Más allá de unir las ciudades de Detroit y Windsor, el proyecto busca ofrecer una conexión moderna y preparada para responder al crecimiento del tráfico en las próximas décadas. Su puesta en servicio permitirá fortalecer uno de los principales corredores comerciales del continente, mejorando la capacidad de respuesta de esta infraestructura estratégica.

El mayor puente atirantado de Norteamérica

La magnitud del proyecto va mucho más allá de la construcción del puente. El consorcio Bridging North America (BNA), integrado por ACS Infrastructure (IRIDIUM), Fluor y Aecon, ha desarrollado la infraestructura mediante un contrato de diseño, construcción, financiación, operación y mantenimiento (DBFOM) valorado en 6.400 millones de dólares. La ejecución de las obras ha corrido a cargo de FlatironDragados, compañía del Grupo ACS especializada en grandes infraestructuras.

El proyecto incluye un puente atirantado de 2,5 kilómetros y seis carriles de circulación, con un vano principal de 750 metros, el mayor de Norteamérica para este tipo de estructuras. Además de la conexión sobre el río Detroit, las actuaciones abarcan los puestos fronterizos de ambos países, el enlace con la autopista I-75 en Michigan, varios puentes viarios y peatonales y las conexiones necesarias para integrar todo el complejo en la red de transporte existente.

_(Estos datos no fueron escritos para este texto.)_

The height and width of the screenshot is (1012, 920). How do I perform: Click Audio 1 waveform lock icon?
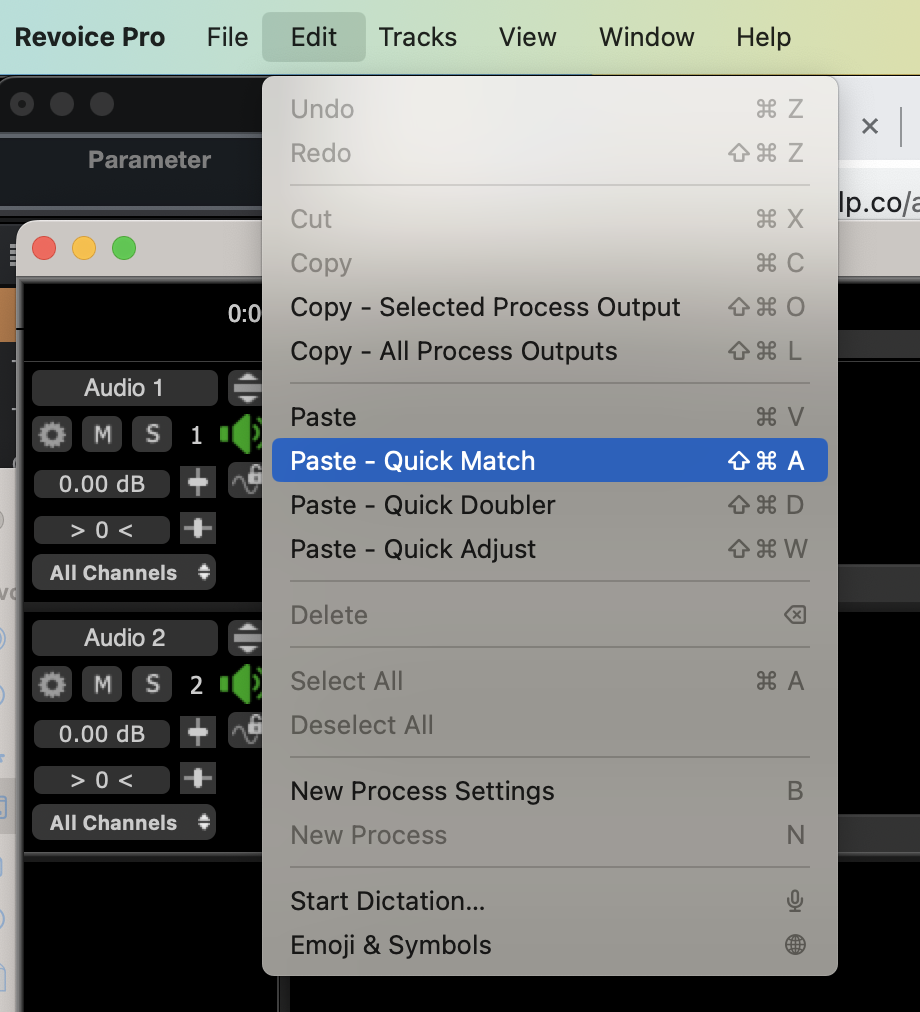pyautogui.click(x=245, y=480)
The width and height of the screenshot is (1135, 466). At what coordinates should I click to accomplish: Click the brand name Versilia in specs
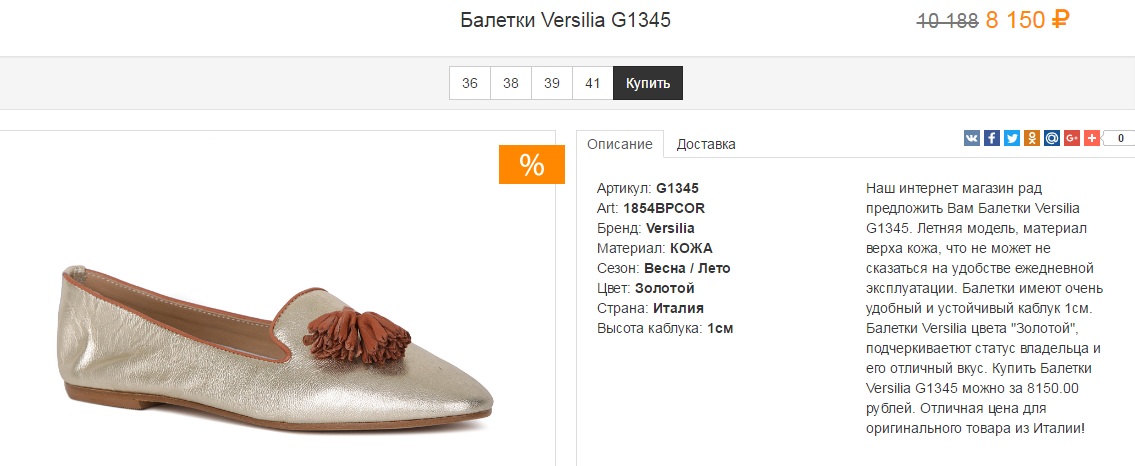670,228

Tras ocho años de construcción, el nuevo corredor se incorpora a la red de infraestructuras norteamericana con una vocación de largo recorrido. El contrato contempla que el consorcio BNA sea también responsable de la operación y el mantenimiento del puente y de los puestos fronterizos durante los próximos 30 años, garantizando su funcionamiento y conservación a largo plazo.

Ocho años de construcción para una infraestructura pensada para décadas

Levantar una infraestructura de estas dimensiones ha supuesto ocho años de trabajo y la coordinación de miles de profesionales a ambos lados de la frontera. Ingenieros, operarios, proveedores y empresas especializadas de Estados Unidos y Canadá han participado en un proyecto cuyos trabajos avanzaron simultáneamente desde ambos lados del río hasta completar el vano central, un proceso que ha exigido una planificación precisa y una estrecha colaboración entre administraciones y equipos técnicos.

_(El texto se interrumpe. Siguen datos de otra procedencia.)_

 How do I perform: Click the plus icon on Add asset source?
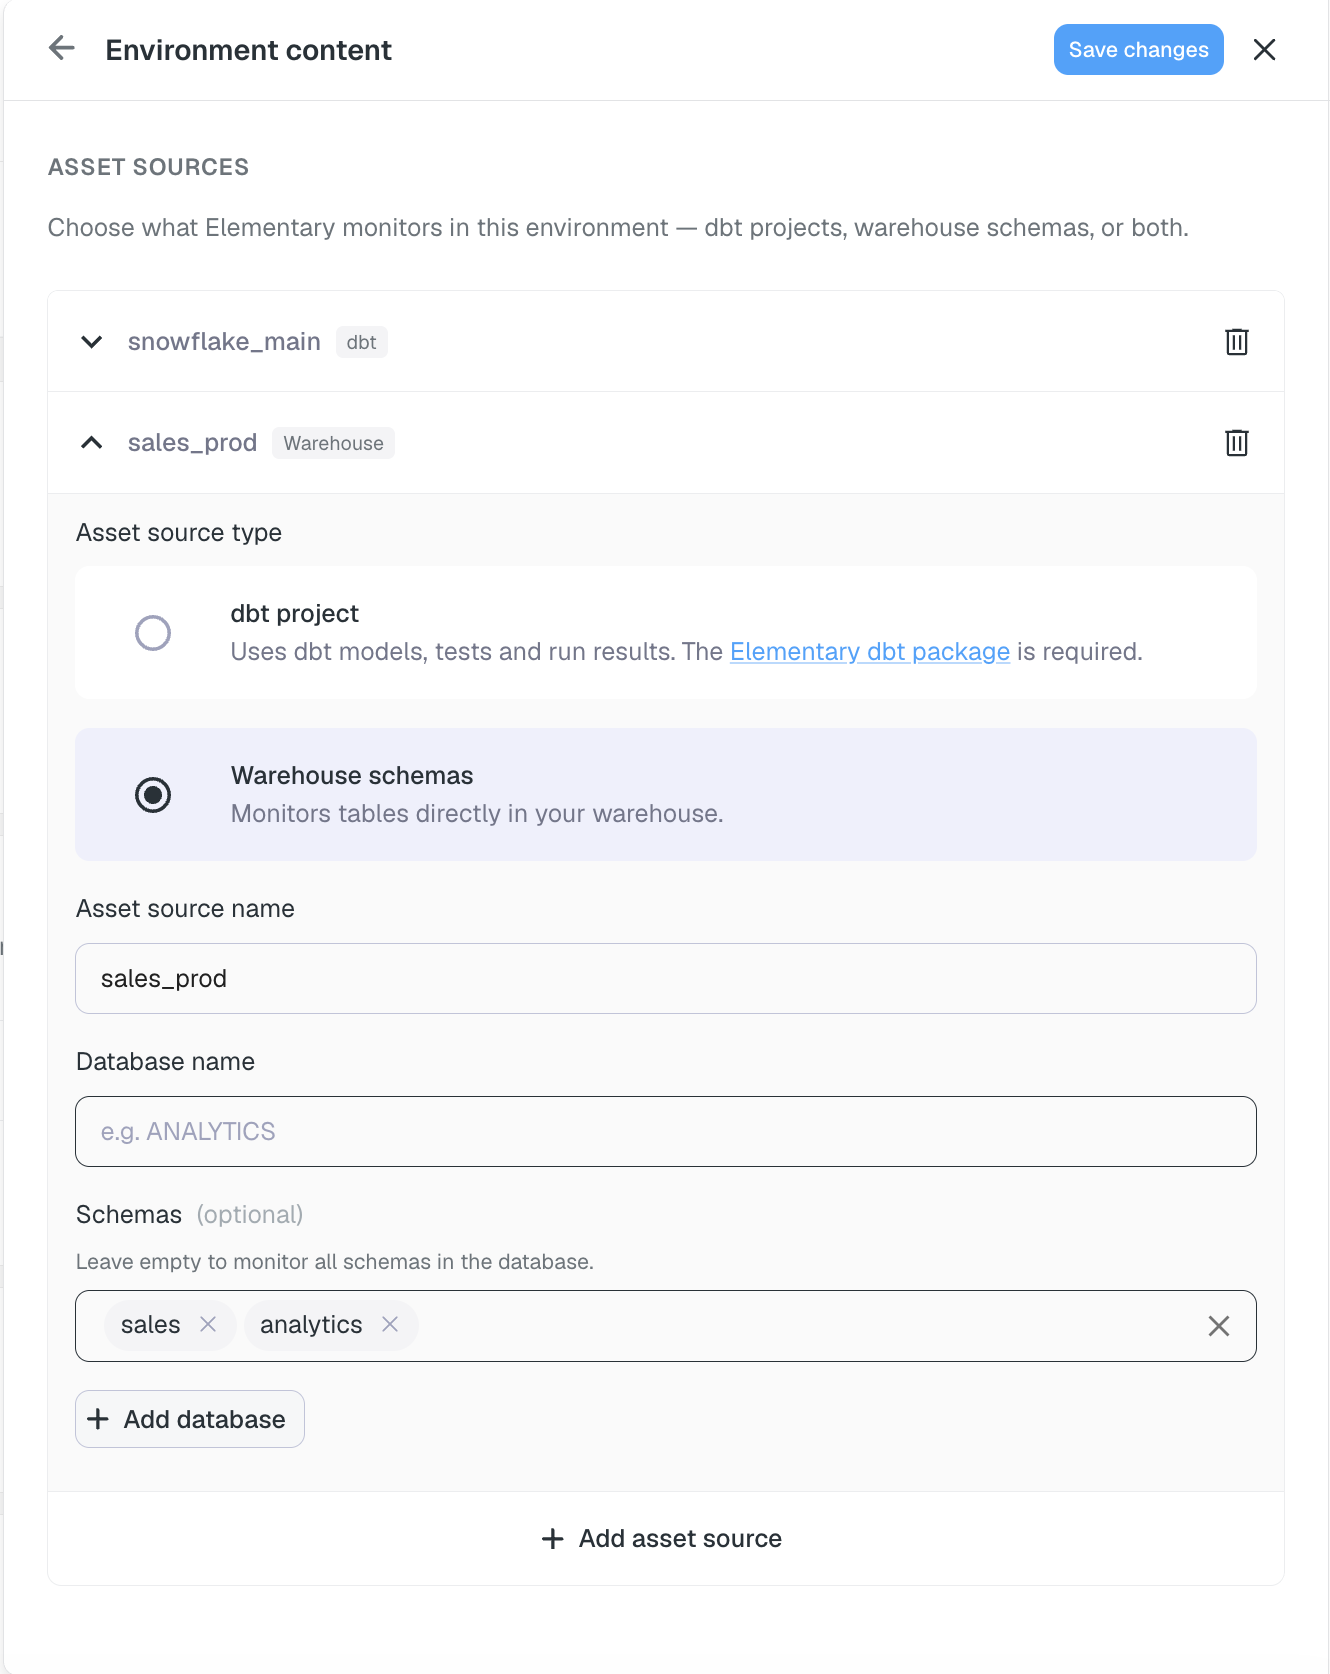552,1539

Más allá de la construcción, el proyecto también ha generado un importante impacto económico en Michigan y Ontario, impulsando el empleo local y la actividad de numerosas empresas vinculadas a la ingeniería, la industria y la logística. La dimensión de la actuación la ha convertido además en un referente internacional, recibiendo reconocimientos como el IJGlobal North America Roads Deal of the Year y la certificación Envision Platinum, que distingue las infraestructuras desarrolladas bajo criterios de sostenibilidad.

La puesta en servicio del puente no supone el final del proyecto. En virtud del contrato de concesión, el consorcio Bridging North America será el encargado de operar y mantener tanto la infraestructura como los puestos fronterizos durante los próximos 30 años, un modelo que busca garantizar su conservación y rendimiento a largo plazo.

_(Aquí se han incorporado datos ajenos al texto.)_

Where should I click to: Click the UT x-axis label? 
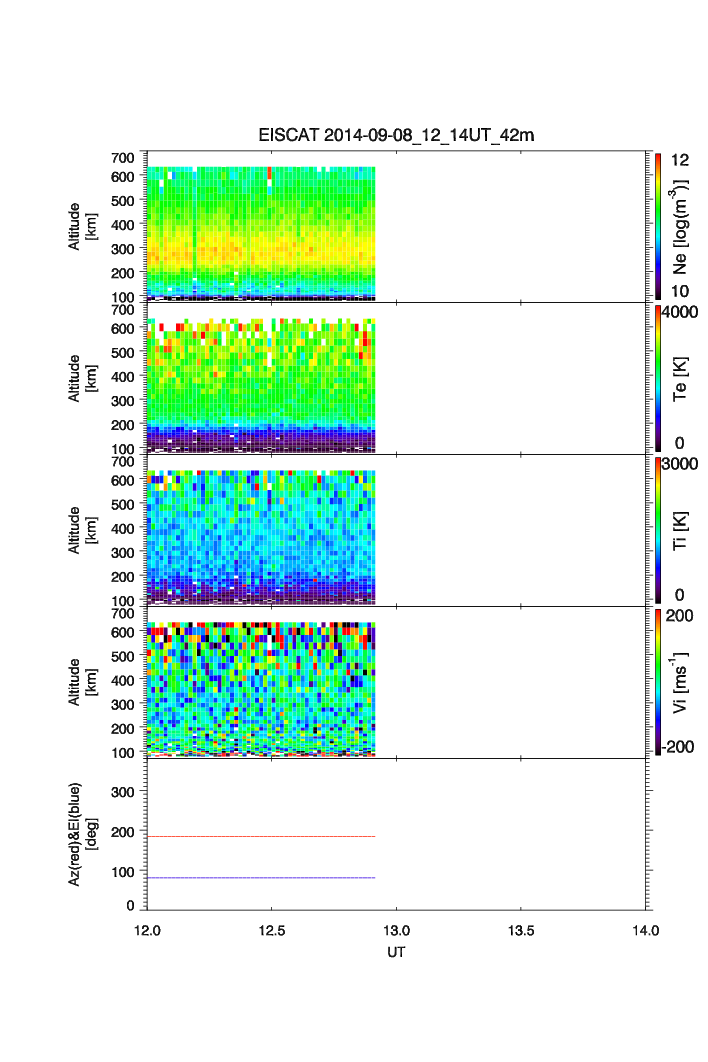(x=396, y=952)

Una inversión con impacto a largo plazo

Las grandes infraestructuras condicionan la competitividad de las regiones, favorecen la inversión y crean nuevas oportunidades de desarrollo económico. En un contexto en el que la resiliencia de las cadenas de suministro se ha convertido en una prioridad para gobiernos y empresas, disponer de conexiones modernas y fiables resulta cada vez más estratégico.

El Puente Internacional Gordie Howe representa precisamente esa visión de largo plazo. Diseñado para reforzar la conexión entre dos economías estrechamente vinculadas por el comercio, el nuevo corredor permitirá reforzar el intercambio comercial entre Canadá y Estados Unidos durante las próximas décadas, consolidándose como una infraestructura clave para la movilidad y la actividad económica de ambos países.

Para el Grupo ACS, la inauguración de esta infraestructura supone un nuevo hito en su trayectoria internacional en el desarrollo de grandes proyectos de transporte. Una obra que ejemplifica cómo la ingeniería puede convertirse en un motor de crecimiento, conectando territorios, personas y oportunidades.